Le 4 novembre 2014, dans un arrêt ATA/857/2014 concernant l'assujettissement à la LDFR d'un immeuble sis en ZD avec zone primaire agricole, la chambre administrative a précisé qu'il ressortait tant de la LaLAT que de la LGZD que la délimitation d’une ZD par le Grand Conseil ne suffisait pas à elle seule pour l’application des normes de la ZD. Ces dernières n'étaient applicables qu’après autorisation du Conseil d’État ou renonciation de ce dernier à l’établissement d’un PLQ. Les normes de la zone primaire restaient donc applicables à la ZD constructible aussi longtemps que le Conseil d’État n’avait pas autorisé leur application en approuvant un PLQ, assorti d’un règlement, et les conditions particulières applicables au projet ou renoncé à l’établissement d’un PLQ. Ainsi, un terrain en zone agricole de développement demeurait soumis aux normes applicables à la zone agricole jusqu’à autorisation d’application des normes de la ZD par le Conseil d’État ou renonciation à l’établissement d’un PLQ. Préalablement à cette autorisation ou renonciation, il continuait dès lors à être situé hors zone à bâtir et rentrait dans le champ d’application de la LDFR, à laquelle il restait assujetti (ATA/857/2014 précité consid. 8).

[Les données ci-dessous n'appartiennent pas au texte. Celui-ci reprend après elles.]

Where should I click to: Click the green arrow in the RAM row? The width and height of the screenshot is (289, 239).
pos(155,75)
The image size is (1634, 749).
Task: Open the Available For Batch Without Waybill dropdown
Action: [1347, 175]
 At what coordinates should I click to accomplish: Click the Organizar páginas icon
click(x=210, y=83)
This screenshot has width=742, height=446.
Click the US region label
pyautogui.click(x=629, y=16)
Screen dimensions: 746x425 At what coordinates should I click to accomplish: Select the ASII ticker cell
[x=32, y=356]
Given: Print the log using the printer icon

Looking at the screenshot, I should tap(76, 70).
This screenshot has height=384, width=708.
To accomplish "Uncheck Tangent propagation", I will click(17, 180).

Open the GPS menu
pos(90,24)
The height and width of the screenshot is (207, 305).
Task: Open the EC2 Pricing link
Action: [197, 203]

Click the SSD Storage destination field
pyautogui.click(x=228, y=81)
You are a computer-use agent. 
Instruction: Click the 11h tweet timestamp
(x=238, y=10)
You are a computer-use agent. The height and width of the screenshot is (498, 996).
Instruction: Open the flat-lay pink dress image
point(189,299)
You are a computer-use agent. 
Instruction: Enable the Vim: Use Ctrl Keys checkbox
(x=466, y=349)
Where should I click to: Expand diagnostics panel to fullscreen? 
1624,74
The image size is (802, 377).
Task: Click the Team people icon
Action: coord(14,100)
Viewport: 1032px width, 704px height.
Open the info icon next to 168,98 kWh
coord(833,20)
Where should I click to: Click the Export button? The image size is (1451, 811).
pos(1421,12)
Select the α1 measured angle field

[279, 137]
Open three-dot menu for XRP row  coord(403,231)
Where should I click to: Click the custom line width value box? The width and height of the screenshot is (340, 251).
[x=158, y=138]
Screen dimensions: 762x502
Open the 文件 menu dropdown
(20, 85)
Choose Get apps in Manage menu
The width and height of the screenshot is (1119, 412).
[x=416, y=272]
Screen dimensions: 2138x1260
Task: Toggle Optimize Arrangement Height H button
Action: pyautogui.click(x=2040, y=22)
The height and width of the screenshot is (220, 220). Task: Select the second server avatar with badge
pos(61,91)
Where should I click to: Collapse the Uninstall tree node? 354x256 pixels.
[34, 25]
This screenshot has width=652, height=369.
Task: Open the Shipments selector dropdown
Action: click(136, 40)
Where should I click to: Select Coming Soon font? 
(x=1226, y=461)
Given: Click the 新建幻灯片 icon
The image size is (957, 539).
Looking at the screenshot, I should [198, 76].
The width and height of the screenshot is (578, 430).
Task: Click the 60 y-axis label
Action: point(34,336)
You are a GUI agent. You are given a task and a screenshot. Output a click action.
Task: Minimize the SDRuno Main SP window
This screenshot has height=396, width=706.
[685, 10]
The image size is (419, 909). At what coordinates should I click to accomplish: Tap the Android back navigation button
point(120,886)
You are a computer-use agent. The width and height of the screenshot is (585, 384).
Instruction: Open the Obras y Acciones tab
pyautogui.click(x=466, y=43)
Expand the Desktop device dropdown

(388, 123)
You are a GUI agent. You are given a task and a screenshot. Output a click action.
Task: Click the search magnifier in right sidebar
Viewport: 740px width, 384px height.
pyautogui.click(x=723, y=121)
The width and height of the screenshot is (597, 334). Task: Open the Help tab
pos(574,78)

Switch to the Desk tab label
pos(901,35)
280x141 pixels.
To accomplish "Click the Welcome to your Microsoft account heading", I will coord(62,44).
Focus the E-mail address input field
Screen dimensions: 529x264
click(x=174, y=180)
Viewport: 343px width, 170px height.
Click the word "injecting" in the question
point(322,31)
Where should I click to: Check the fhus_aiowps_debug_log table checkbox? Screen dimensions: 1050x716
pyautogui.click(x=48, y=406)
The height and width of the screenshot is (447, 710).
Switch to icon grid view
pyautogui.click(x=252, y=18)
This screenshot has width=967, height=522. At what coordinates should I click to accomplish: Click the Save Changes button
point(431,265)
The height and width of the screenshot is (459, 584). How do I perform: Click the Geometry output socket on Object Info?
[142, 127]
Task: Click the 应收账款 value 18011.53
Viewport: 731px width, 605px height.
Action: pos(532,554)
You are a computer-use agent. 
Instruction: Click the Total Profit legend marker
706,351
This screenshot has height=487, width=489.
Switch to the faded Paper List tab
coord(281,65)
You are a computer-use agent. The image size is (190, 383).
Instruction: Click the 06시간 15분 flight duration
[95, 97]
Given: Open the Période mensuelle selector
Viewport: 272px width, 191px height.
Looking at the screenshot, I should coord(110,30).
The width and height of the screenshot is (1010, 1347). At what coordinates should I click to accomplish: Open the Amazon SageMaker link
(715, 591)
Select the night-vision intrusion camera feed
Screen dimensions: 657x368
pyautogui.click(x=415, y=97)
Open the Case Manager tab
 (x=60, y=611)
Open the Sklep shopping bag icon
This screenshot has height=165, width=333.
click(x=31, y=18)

Cette jurisprudence a été régulièrement confirmée par la chambre de céans (ATA/436/2018 du 8 mai 2018 ; ATA/1185/2017 du 22 août 2017).

4. En l’espèce, dans un premier grief, les recourants se plaignent d’un mauvais établissement des faits.

Toutefois, la délivrance de l’autorisation de construire est sans incidence sur l’issue du litige, conformément aux considérants qui suivent.

Le grief est infondé.

5. Dans un second grief, les recourants invoquent une violation de
l’art. 84 LDFR.

a. Selon la jurisprudence, l'art. 84 LDFR permet au propriétaire de faire constater, par l'autorité compétente, que l'immeuble considéré n'est pas soumis au champ d'application de la LDFR (ATF 139 III 327 consid. 2 p. 329 ; 132 III 515 consid. 3.3.2 p. 519).

La CFA est notamment compétente pour déterminer si un immeuble est exclu du champ d’application de la LDFR (art. 10 let. f LaLDFR).

b. En l’espèce, la parcelle litigieuse est sise en ZD 3 et en zone de fond agricole. Elle ne fait pas l'objet à ce jour d'un PLQ au sens des art. 2 et 3 LGZD. Aucune renonciation à un tel PLQ par le Conseil d’État n’est alléguée par les recourants.

En conséquence, la parcelle litigieuse reste soumise aux normes de la zone primaire, en l’espèce la zone agricole.

L’art. 12 al. 4 LaLAT portant sur les ZD, il n’est en conséquence pas applicable au cas d’espèce, contrairement à ce que soutiennent les recourants.

6. Les recourants se prévalent des autorisations de construire définitives obtenues les 18 septembre 2017 et 2 mai 2018 pour justifier un désassujetissement « de facto ».

a. Conformément à l’art. 2 al. 1 LGZD, une autorisation de construire peut être délivrée, sans l’approbation préalable du Conseil d’État, si elle porte sur un objet de peu d’importance ou est provisoire.

b. Tel est le cas en l’espèce, où l’autorisation de construire porte sur une base arrière de chantier, pour une durée de vingt-quatre mois.

Cette possibilité de délivrer de façon exceptionnelle une autorisation, provisoire, de construire n’implique pas le désassujetissement, définitif, de la parcelle.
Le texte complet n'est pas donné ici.